Piratas de extrema direita nas Caraíbas
Como é do conhecimento público mundial, os Estados Unidos destacaram uma força militar gigantesca para o Mar das Caraíbas e o Oceano Pacífico, com o pretexto de “combater o narcotráfico“. Milhares de militares, navios de guerra, submarinos, helicópteros e bombardeiros estratégicos, aos quais se juntará em poucos dias o porta-aviões USS Gerald Ford, o maior e mais avançado do mundo, encontram-se a poucos quilómetros das nossas costas, que nas últimas semanas têm sido palco de ataques a barcos supostamente de traficantes de droga, nos quais foram assassinadas mais de 60 pessoas.
Esta ação bélica nas Caraíbas e no Pacífico faz parte de uma política global do imperialismo norte-americano que procura reverter a sua crise de dominação, manifestação da crise global do capitalismo imperialista.
Vários meios de comunicação norte-americanos alertaram que seria iminente um ataque dos Estados Unidos a alvos terrestres na Venezuela. Embora Trump tenha negado, trata-se de um ultradireitista e imperialista imprevisível, e não podemos descartar uma eventual ação militar contra o país, que repudiamos categoricamente.
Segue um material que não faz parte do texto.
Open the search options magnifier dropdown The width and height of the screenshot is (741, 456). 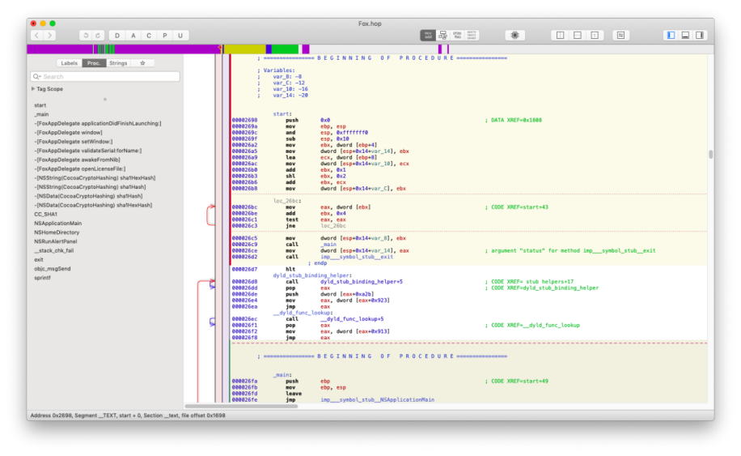tap(36, 77)
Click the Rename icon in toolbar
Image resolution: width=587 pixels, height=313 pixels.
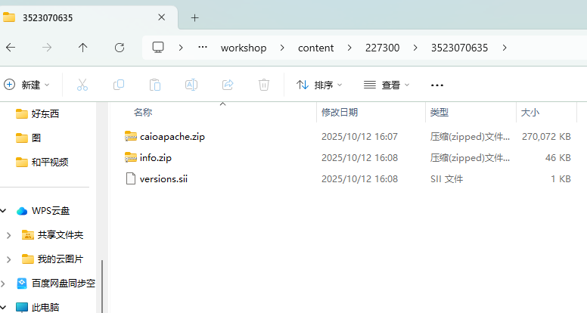(191, 85)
O governo aproveita para limpar a sua imagem e apresentar-se como anti-imperialista, embora, para além do seu discurso grandiloquente, não tome nenhuma medida concreta para afetar os interesses imperialistas no país, como cancelar a licença da ‘Chevron‘, rescindir o contrato com a ‘Sunergon Oil‘ e outras empresas petrolíferas americanas, bem como com outras transnacionais em diferentes setores económicos do país. Por outro lado, María Corina Machado e setores da oposição burguesa assumem uma posição vergonhosa e aberrante, promovendo mesmo uma intervenção militar contra o país.
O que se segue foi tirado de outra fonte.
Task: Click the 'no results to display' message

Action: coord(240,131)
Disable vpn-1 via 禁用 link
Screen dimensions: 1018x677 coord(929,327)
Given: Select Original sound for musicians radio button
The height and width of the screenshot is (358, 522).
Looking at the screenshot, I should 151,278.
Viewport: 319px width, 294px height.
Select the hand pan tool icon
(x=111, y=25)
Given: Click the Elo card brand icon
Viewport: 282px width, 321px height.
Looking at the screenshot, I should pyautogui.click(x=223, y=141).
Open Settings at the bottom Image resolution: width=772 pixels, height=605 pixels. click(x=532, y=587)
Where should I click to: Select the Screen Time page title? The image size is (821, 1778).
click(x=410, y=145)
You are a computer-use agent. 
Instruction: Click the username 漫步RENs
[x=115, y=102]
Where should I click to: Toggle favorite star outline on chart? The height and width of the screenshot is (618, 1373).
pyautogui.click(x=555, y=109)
Desvalorização e inflação: mais fome para o povo trabalhador
Desde setembro do ano passado, a desvalorização do bolívar tem sido incontrolável e, com ela, a inflação disparou, afetando terrivelmente os bolsos da maioria do povo trabalhador. O fantasma da hiperinflação volta a assombrar a economia venezuelana. Seria algo inédito voltarmos a atravessar um novo período hiperinflacionário tão pouco tempo depois de termos superado o anterior.
Entre outubro do ano passado e outubro de 2025, o valor oficial do dólar teve um aumento de 432%, passando de 41,40 bolívares em 28 de outubro de 2024 para 218,17, no mesmo dia e mês deste ano. O mês de outubro termina com um aumento de 25,9%, o maior do ano até agora. Por sua vez, o Fundo Monetário Internacional projeta uma inflação para este ano de 269,9%, enquanto o Instituto de Investigação Económica e Social da UCAB (Universidade Católica Andrés Bello)estima que será de 220%. Tudo isso são más notícias para o povo trabalhador, que além dos salários de fome e da inflação, tem de lidar com o desastre nos serviços públicos, a crescente deterioração da educação e a privatização de facto da saúde pública.
Perante a crise económica, o governo aplica, em acordo com os empresários agrupados na ‘Fedecámaras‘(Federação Venezuelana de Câmaras de Comércio e Produção) e na ‘Conindustria‘, um duro plano de austeridade capitalista desde 2014, ao qual, em 2018, deu o nome de ‘Programa de Recuperação, Crescimento e Prosperidade Económica‘, complementando-o com o ‘Memorando 2792‘1 e as instruções da ‘ONAPRE‘ (‘Gabinete Nacional de Orçamento‘), com os quais liquidou os contratos coletivos e avançou na bonificação salarial.
Para aplicar a austeridade e garantir o necessário controlo do movimento operário, o governo anuncia uma “constituinte operária“, que procura liquidar o pouco que resta da independência do movimento sindical. Uma intromissão descarada em assuntos que dizem respeito apenas às trabalhadoras e aos trabalhadores.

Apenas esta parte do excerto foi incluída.